К счастью, осталось немало — в Мексике и Штатах суммарно более шести тысяч квадратных метров. Футбольное поле, расписанное техникой станковиста, а не «муралиста» (от murale — фреска), — потому что Ривера никогда не соблазнялся очень уж гигантскими фигурами и широкими плоскостями фона. Если Сикейрос — монументальный плакат, то Ривера — монументальный комикс. Каждую из его многофигурных и тщательно выписанных работ можно подолгу рассматривать издали и вблизи. А главное — хочется рассматривать: это увлекательное занятие.
Как кино. Ривера сравнил фильм «Броненосец Потемкин» с фреской, Эйзенштейн как бы отозвался: «мои движущиеся фрески (ибо мы тоже показываем на стенах!)». Русский режиссер выдал Ривере и высший комплимент, уподобив его росписи джойсовскому «Улиссу», которого Эйзенштейн ставил выше Данте и Рабле и в котором проницательно выделил именно мастерство сюжетного повествования.
Ривера с его точностью детали и чувством сюжета — не психолог, а гениальный рассказчик. Рассказчик неторопливый и старомодный, верящий в необходимость нравственного акцента. Муралисты были моралистами, и лучший из них, Ривера, наглядно дидактичен, идеологически ангажирован. И при этом — велик.
В русской культуре уже несколько десятилетий спорят о Маяковском — прислужник он советской власти или выдающийся поэт. Безусловно принято, что в этом противопоставлении одна из сторон исключает другую. Но тот же Маяковский и тот же Ривера ставят под сомнение эту удобную точку зрения. Теперь ее можно обсудить критически и спокойно — когда рухнули и сама идея, воспетая этими художниками, и поддерживавший идею режим. Можно непредвзято разбирать композицию риверовской «Демонстрации на Красной площади» и аллитерации в «Во весь голос», сказав, наконец, что стихи про «построенный в боях социализм» не менее талантливы, чем «Облако в штанах».

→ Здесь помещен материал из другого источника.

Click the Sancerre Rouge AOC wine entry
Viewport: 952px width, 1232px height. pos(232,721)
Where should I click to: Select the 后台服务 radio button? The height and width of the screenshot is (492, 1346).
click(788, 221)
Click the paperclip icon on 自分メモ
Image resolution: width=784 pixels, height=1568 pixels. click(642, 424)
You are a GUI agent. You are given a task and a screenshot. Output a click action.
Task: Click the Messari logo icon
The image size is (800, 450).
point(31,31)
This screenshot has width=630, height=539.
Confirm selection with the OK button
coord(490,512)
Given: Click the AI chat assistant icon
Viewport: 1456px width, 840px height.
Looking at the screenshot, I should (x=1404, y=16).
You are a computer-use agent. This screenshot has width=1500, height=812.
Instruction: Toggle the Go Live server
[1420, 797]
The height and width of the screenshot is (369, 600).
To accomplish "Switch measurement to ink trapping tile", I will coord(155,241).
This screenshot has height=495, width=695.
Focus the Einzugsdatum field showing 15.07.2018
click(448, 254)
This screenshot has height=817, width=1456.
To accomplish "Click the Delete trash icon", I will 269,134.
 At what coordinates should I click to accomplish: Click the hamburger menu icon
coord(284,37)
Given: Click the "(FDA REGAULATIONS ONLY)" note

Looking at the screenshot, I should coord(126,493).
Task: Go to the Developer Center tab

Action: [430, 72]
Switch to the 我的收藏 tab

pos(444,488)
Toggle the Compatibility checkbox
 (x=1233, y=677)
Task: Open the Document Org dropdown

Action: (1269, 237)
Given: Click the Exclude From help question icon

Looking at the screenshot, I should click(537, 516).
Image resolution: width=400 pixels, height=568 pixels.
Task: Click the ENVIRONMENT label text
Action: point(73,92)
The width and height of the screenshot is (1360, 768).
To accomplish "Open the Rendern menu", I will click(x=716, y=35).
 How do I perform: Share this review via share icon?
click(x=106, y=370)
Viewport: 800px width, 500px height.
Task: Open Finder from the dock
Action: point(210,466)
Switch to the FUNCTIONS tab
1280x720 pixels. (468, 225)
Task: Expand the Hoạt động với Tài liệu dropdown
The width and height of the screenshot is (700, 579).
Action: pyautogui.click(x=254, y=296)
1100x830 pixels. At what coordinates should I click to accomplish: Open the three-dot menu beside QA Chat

Больше того, можно вспомнить, что проблему «идеология и искусство» выдумали не большевики. Что-то вынуждало к переделкам, скажем, Мусоргского: тоже идеология — народническая в «Хованщине», христианская в «Ночи на Лысой горе» — задолго до статьи «Сумбур вместо музыки». Он переписывал «Бориса», как Фадеев «Молодую гвардию», — под давлением сил, государственных или общественных, но непременно идеологических. Маяковский, Эйзенштейн, Ривера и другие пламенные добровольцы идеи — нарушают стройную схему противостояния творца и власти, поэта и царя. Может быть, тенденциозный гений — это еще гений, но уже не тенденция? И если прославлять неправое дело великими стихами и великими картинами, то с течением времени никакого неправого дела не останется — останутся великие картины и великие стихи? Похоже, Диего Ривера догадывался об этом уже тогда, когда, прислушиваясь к непрерывному гулу вечной толпы, заливал мексиканскую столицу ровным потоком эпоса, в который сознательно превращал — и превратил — свой комикс революции.
Буэнос-Айрес — одно из чудес света, о чем знают не все, что неправильно.
Искусственный спутник Европы в Латинской Америке, уникальный случай перенесения и сбережения цивилизации Старого Света по другую сторону Атлантики и экватора, Буэнос-Айрес невероятен вдвойне: самый традиционный на всем экзотическом континенте, именно этим он экзотичен. Оттого сюда неинтересно прилетать напрямую из европейских столиц, сначала надо посмотреть на соседей — ту же Мексику или Бразилию. Мне повезло попасть в Буэнос-Айрес из Рио-де-Жанейро.